Directions: Extract every line of the listing below and reproduce each one word for word, with nothing changed.

Stored rows:

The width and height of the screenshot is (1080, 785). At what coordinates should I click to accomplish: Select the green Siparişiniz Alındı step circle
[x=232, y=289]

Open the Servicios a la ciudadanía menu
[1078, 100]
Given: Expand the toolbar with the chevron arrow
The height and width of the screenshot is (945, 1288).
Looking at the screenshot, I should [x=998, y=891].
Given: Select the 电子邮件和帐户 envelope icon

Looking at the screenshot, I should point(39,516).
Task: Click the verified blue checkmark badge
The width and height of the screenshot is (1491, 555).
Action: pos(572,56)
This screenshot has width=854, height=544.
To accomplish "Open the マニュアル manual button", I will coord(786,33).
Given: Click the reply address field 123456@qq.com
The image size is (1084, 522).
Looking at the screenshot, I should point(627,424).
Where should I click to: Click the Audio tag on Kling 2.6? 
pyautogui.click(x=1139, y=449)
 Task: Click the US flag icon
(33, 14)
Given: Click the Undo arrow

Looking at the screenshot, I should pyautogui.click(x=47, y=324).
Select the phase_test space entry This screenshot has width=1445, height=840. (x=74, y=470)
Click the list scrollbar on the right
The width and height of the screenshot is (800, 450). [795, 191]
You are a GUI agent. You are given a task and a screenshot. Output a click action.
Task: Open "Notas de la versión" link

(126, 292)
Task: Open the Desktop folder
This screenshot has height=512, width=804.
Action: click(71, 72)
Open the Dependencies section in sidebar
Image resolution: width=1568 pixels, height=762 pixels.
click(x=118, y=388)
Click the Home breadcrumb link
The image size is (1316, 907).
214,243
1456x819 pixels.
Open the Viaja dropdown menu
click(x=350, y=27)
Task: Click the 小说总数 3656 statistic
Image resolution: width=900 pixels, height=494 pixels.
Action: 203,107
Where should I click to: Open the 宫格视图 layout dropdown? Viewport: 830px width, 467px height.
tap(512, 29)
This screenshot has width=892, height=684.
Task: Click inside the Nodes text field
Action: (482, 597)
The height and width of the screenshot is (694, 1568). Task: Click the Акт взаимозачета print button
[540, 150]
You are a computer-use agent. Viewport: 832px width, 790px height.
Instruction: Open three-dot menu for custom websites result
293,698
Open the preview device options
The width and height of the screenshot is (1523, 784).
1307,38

Response for this exercise:
The width and height of the screenshot is (1080, 785). At what coordinates should I click to accomplish: Select the green Siparişiniz Alındı step circle
[x=232, y=289]

Open the Servicios a la ciudadanía menu
[1078, 100]
Given: Expand the toolbar with the chevron arrow
The height and width of the screenshot is (945, 1288).
Looking at the screenshot, I should [x=998, y=891].
Given: Select the 电子邮件和帐户 envelope icon

Looking at the screenshot, I should point(39,516).
Task: Click the verified blue checkmark badge
The width and height of the screenshot is (1491, 555).
Action: pos(572,56)
This screenshot has width=854, height=544.
To accomplish "Open the マニュアル manual button", I will coord(786,33).
Given: Click the reply address field 123456@qq.com
The image size is (1084, 522).
Looking at the screenshot, I should point(627,424).
Where should I click to: Click the Audio tag on Kling 2.6? 
pyautogui.click(x=1139, y=449)
 Task: Click the US flag icon
(33, 14)
Given: Click the Undo arrow

Looking at the screenshot, I should pyautogui.click(x=47, y=324).
Select the phase_test space entry This screenshot has width=1445, height=840. (x=74, y=470)
Click the list scrollbar on the right
The width and height of the screenshot is (800, 450). [795, 191]
You are a GUI agent. You are given a task and a screenshot. Output a click action.
Task: Open "Notas de la versión" link

(126, 292)
Task: Open the Desktop folder
This screenshot has height=512, width=804.
Action: click(71, 72)
Open the Dependencies section in sidebar
Image resolution: width=1568 pixels, height=762 pixels.
click(x=118, y=388)
Click the Home breadcrumb link
The image size is (1316, 907).
214,243
1456x819 pixels.
Open the Viaja dropdown menu
click(x=350, y=27)
Task: Click the 小说总数 3656 statistic
Image resolution: width=900 pixels, height=494 pixels.
Action: 203,107
Where should I click to: Open the 宫格视图 layout dropdown? Viewport: 830px width, 467px height.
tap(512, 29)
This screenshot has width=892, height=684.
Task: Click inside the Nodes text field
Action: (482, 597)
The height and width of the screenshot is (694, 1568). Task: Click the Акт взаимозачета print button
[540, 150]
You are a computer-use agent. Viewport: 832px width, 790px height.
Instruction: Open three-dot menu for custom websites result
293,698
Open the preview device options
The width and height of the screenshot is (1523, 784).
1307,38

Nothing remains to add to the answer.